## Задания:
1) Ответьте на вопросы по тексту о Льве Кассиле:
(a) Как зовут легендарного футболиста, героя романа «Вратарь республики»?
(b) Что Коля Коврижкин послал Кассилю?
(c) Где проходили соревнования, на которых Лев Кассиль придумал клич «Мо-лод-цы!»?
2) Замените в тексте о Льве Кассиле «пристаней» на «причалов» и приведите заново отрывок, который начинается со слов, содержащих «Другой парень —», и завершается словами «объездил весь мир.».

Зедон сказал «голкипер», потому что вратарем защитника ворот стали называть позже. После того как Лев Кассиль написал феерически популярный роман «Вратарь республики». Это история о подвигах волгаря-арбузника, легендарного футболиста Антона Кандидова, непобедимого, непробиваемого чудо-вратаря. Будто роман был ответом на письмо школьника Льву Кассилю: «Дорогой Лев Кассиль, пожалуйста, напишите такую книгу, на каждой странице которой что-нибудь бы случалось!»
Другой парень — Коля Коврижкин — переписал от руки целый роман и послал Кассилю как знак своей сумасшедшей любви, преданности и поклонения.
Свист голубятников, дрынчание воздушных змеев, гомон пристаней, великолепный бас профундо большого парохода, скрежет мотора глиссеров, уханье паровозных труб, восторженный рев зрителей на трибунах стадиона… Лев Кассиль знал это все, и не понаслышке. Как болельщик и спортивный журналист, он объездил весь мир.
«Мо-лод-цы!» — кричат болельщики на стадионах спортсменам и даже не подозревают, что этот зажигательный клич изобрел Лев Кассиль. Дело происходило на зимних Олимпийских играх в Италии. Разыгрывались титулы мировых и олимпийских чемпионов по хоккею с шайбой. Советская команда встречалась с американской. Шла «сухая ничья». И вдруг наш Хлыстов распечатывает ворота противника. До этого советские болельщики кричали своим «Давай!» А тут Лев Кассиль говорит:
— Что бы нам крикнуть такое позвучнее хором? Хо-ро-шо!.. Нет, слабо. Впе-ред!.. Не звучит. Мо-лод-цы! А? Мо-лод-цы! Попробуем?

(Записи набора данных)
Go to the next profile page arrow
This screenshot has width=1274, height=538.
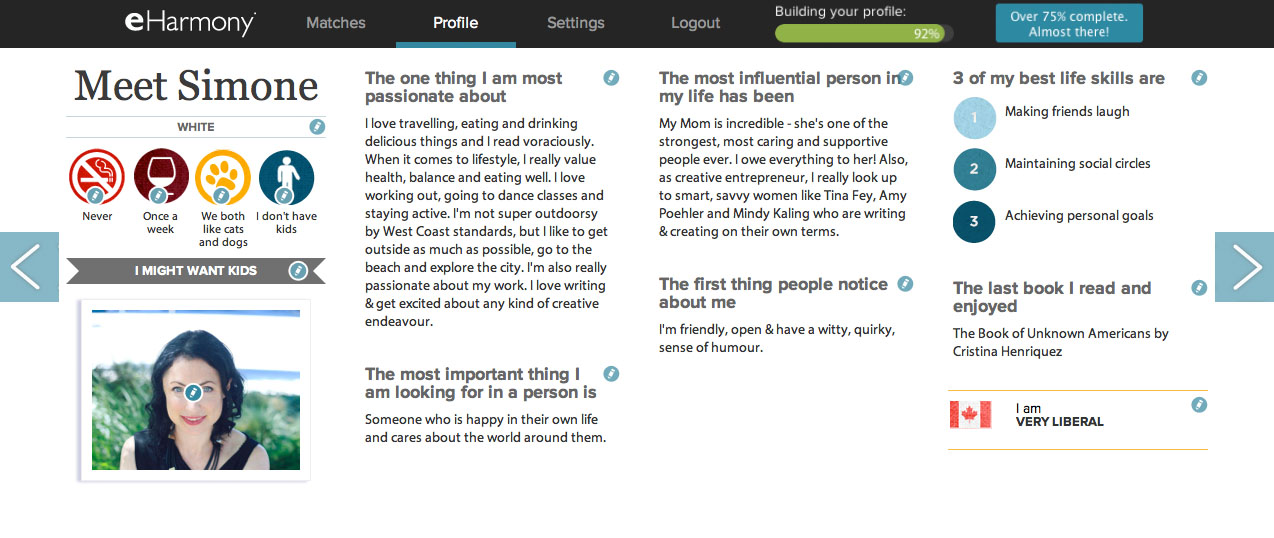(1244, 267)
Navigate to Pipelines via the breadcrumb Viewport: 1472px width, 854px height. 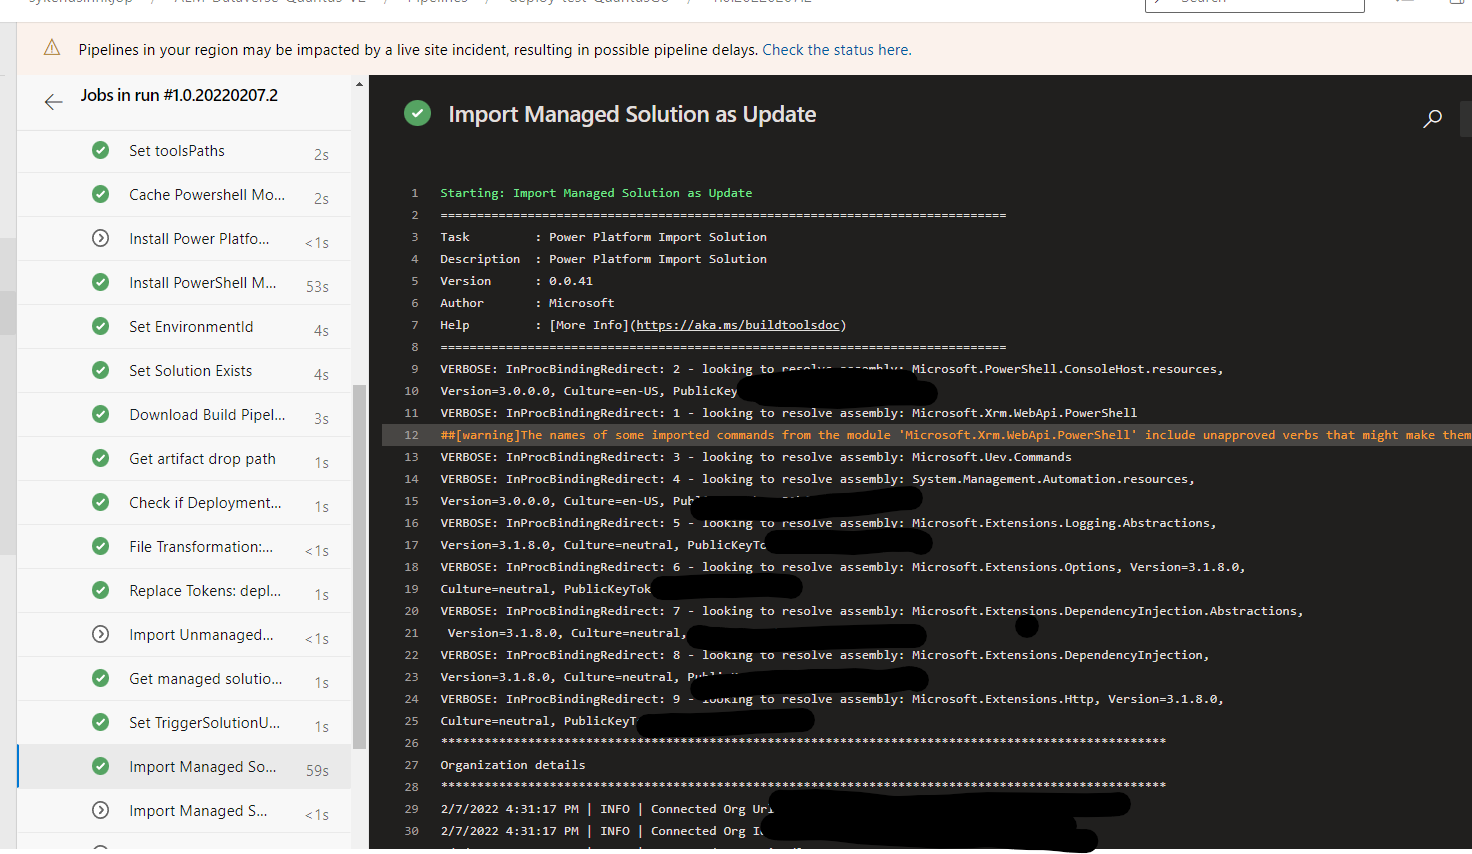[438, 2]
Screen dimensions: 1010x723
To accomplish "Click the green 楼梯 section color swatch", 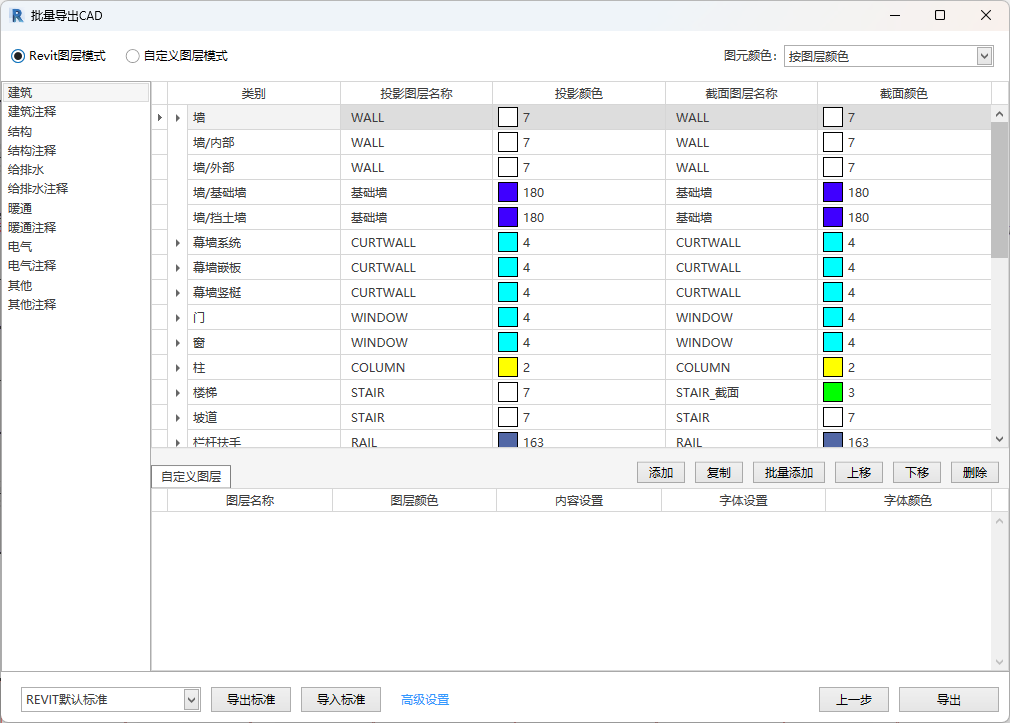I will coord(833,392).
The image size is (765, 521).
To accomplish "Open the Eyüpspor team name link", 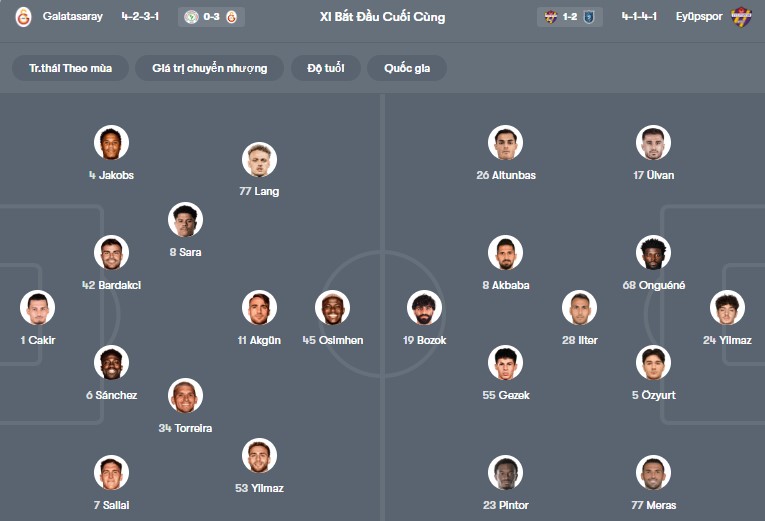I will point(699,17).
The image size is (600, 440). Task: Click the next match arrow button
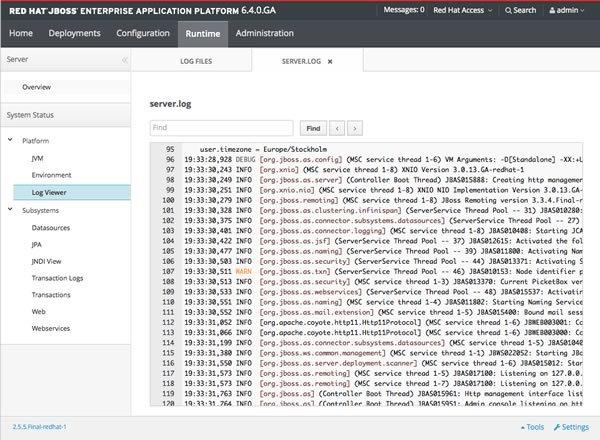(354, 128)
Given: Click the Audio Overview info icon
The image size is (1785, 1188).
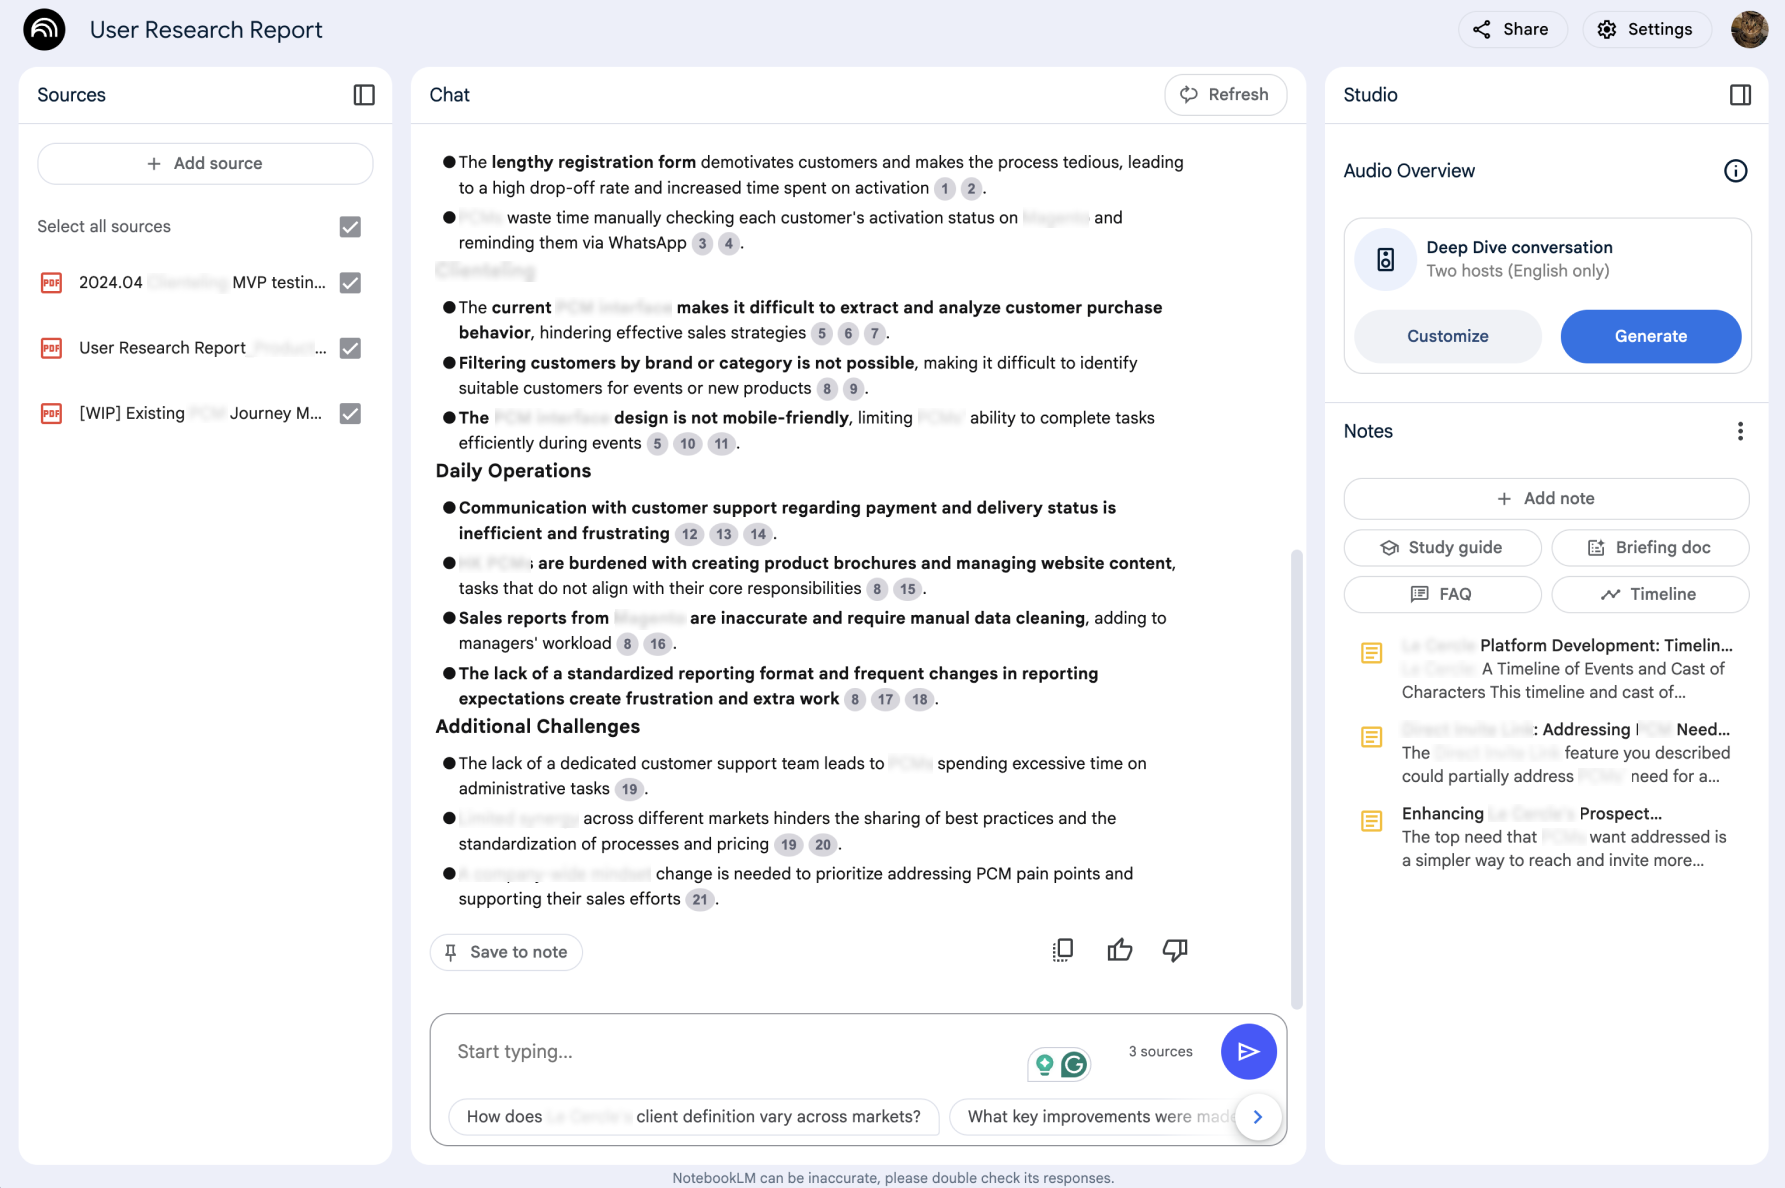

## Ответы:
1)
(a) Антон Кандидов.
(b) Целый роман, переписанный от руки.
(c) На зимних Олимпийских играх в Италии.

2)
Другой парень — Коля Коврижкин — переписал от руки целый роман и послал Кассилю как знак своей сумасшедшей любви, преданности и поклонения.
Свист голубятников, дрынчание воздушных змеев, гомон причалов, великолепный бас профундо большого парохода, скрежет мотора глиссеров, уханье паровозных труб, восторженный рев зрителей на трибунах стадиона… Лев Кассиль знал это все, и не понаслышке. Как болельщик и спортивный журналист, он объездил весь мир.